§ **EXERCISE**:
Start at the top line and retype the data exactly through to the end.

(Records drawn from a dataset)
*** Block opens ***

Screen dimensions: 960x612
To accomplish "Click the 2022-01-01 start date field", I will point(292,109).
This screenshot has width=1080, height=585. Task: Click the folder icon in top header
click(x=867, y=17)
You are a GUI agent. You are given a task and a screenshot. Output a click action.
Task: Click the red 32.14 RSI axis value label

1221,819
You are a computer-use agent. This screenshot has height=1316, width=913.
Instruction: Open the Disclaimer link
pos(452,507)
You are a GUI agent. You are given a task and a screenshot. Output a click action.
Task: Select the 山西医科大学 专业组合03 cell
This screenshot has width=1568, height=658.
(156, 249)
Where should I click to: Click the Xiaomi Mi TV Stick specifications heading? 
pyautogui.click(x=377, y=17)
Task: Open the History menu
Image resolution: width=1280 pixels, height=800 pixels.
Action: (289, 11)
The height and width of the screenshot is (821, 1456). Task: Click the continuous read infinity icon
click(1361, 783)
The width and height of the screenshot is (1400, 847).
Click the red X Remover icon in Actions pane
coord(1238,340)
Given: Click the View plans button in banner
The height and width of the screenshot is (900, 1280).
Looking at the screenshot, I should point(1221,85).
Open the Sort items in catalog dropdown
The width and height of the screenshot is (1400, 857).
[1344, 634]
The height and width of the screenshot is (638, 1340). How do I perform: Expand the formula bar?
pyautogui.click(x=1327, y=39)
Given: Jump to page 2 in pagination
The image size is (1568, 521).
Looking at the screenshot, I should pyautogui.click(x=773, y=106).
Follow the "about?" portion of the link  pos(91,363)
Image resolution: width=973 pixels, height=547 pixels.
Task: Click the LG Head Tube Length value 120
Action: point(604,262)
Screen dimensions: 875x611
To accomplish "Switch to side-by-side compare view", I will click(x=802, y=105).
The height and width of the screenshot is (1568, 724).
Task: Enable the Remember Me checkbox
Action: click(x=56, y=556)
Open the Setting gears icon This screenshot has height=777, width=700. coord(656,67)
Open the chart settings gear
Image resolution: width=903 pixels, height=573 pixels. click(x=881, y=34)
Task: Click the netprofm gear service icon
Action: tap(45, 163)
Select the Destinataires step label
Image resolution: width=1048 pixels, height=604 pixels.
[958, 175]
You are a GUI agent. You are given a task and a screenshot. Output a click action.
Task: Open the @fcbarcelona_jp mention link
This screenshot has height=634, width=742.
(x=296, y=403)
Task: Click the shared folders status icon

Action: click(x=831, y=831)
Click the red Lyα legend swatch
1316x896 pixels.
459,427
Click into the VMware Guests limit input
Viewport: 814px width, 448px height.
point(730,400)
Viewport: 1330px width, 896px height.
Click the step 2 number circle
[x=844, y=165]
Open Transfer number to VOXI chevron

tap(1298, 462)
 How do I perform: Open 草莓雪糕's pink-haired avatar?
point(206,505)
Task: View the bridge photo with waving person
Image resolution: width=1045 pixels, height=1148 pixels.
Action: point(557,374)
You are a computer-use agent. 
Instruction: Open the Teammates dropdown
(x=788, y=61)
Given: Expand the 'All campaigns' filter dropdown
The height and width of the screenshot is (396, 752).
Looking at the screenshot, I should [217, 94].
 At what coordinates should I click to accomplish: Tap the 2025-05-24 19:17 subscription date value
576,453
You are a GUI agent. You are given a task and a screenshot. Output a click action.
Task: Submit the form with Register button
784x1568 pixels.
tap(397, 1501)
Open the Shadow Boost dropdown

*** Block closes ***

§ **OUTPUT FOR THIS TASK**:
Screen dimensions: 960x612
To accomplish "Click the 2022-01-01 start date field", I will point(292,109).
This screenshot has width=1080, height=585. Task: Click the folder icon in top header
click(x=867, y=17)
You are a GUI agent. You are given a task and a screenshot. Output a click action.
Task: Click the red 32.14 RSI axis value label

1221,819
You are a computer-use agent. This screenshot has height=1316, width=913.
Instruction: Open the Disclaimer link
pos(452,507)
You are a GUI agent. You are given a task and a screenshot. Output a click action.
Task: Select the 山西医科大学 专业组合03 cell
This screenshot has width=1568, height=658.
(156, 249)
Where should I click to: Click the Xiaomi Mi TV Stick specifications heading? 
pyautogui.click(x=377, y=17)
Task: Open the History menu
Image resolution: width=1280 pixels, height=800 pixels.
Action: (289, 11)
The height and width of the screenshot is (821, 1456). Task: Click the continuous read infinity icon
click(1361, 783)
The width and height of the screenshot is (1400, 847).
Click the red X Remover icon in Actions pane
coord(1238,340)
Given: Click the View plans button in banner
The height and width of the screenshot is (900, 1280).
Looking at the screenshot, I should point(1221,85).
Open the Sort items in catalog dropdown
The width and height of the screenshot is (1400, 857).
[1344, 634]
The height and width of the screenshot is (638, 1340). How do I perform: Expand the formula bar?
pyautogui.click(x=1327, y=39)
Given: Jump to page 2 in pagination
The image size is (1568, 521).
Looking at the screenshot, I should pyautogui.click(x=773, y=106).
Follow the "about?" portion of the link  pos(91,363)
Image resolution: width=973 pixels, height=547 pixels.
Task: Click the LG Head Tube Length value 120
Action: point(604,262)
Screen dimensions: 875x611
To accomplish "Switch to side-by-side compare view", I will click(x=802, y=105).
The height and width of the screenshot is (1568, 724).
Task: Enable the Remember Me checkbox
Action: click(x=56, y=556)
Open the Setting gears icon This screenshot has height=777, width=700. coord(656,67)
Open the chart settings gear
Image resolution: width=903 pixels, height=573 pixels. click(x=881, y=34)
Task: Click the netprofm gear service icon
Action: tap(45, 163)
Select the Destinataires step label
Image resolution: width=1048 pixels, height=604 pixels.
[958, 175]
You are a GUI agent. You are given a task and a screenshot. Output a click action.
Task: Open the @fcbarcelona_jp mention link
This screenshot has height=634, width=742.
(x=296, y=403)
Task: Click the shared folders status icon

Action: click(x=831, y=831)
Click the red Lyα legend swatch
1316x896 pixels.
459,427
Click into the VMware Guests limit input
Viewport: 814px width, 448px height.
point(730,400)
Viewport: 1330px width, 896px height.
Click the step 2 number circle
[x=844, y=165]
Open Transfer number to VOXI chevron

tap(1298, 462)
 How do I perform: Open 草莓雪糕's pink-haired avatar?
point(206,505)
Task: View the bridge photo with waving person
Image resolution: width=1045 pixels, height=1148 pixels.
Action: point(557,374)
You are a computer-use agent. 
Instruction: Open the Teammates dropdown
(x=788, y=61)
Given: Expand the 'All campaigns' filter dropdown
The height and width of the screenshot is (396, 752).
Looking at the screenshot, I should [217, 94].
 At what coordinates should I click to accomplish: Tap the 2025-05-24 19:17 subscription date value
576,453
You are a GUI agent. You are given a task and a screenshot. Output a click action.
Task: Submit the form with Register button
784x1568 pixels.
tap(397, 1501)
Open the Shadow Boost dropdown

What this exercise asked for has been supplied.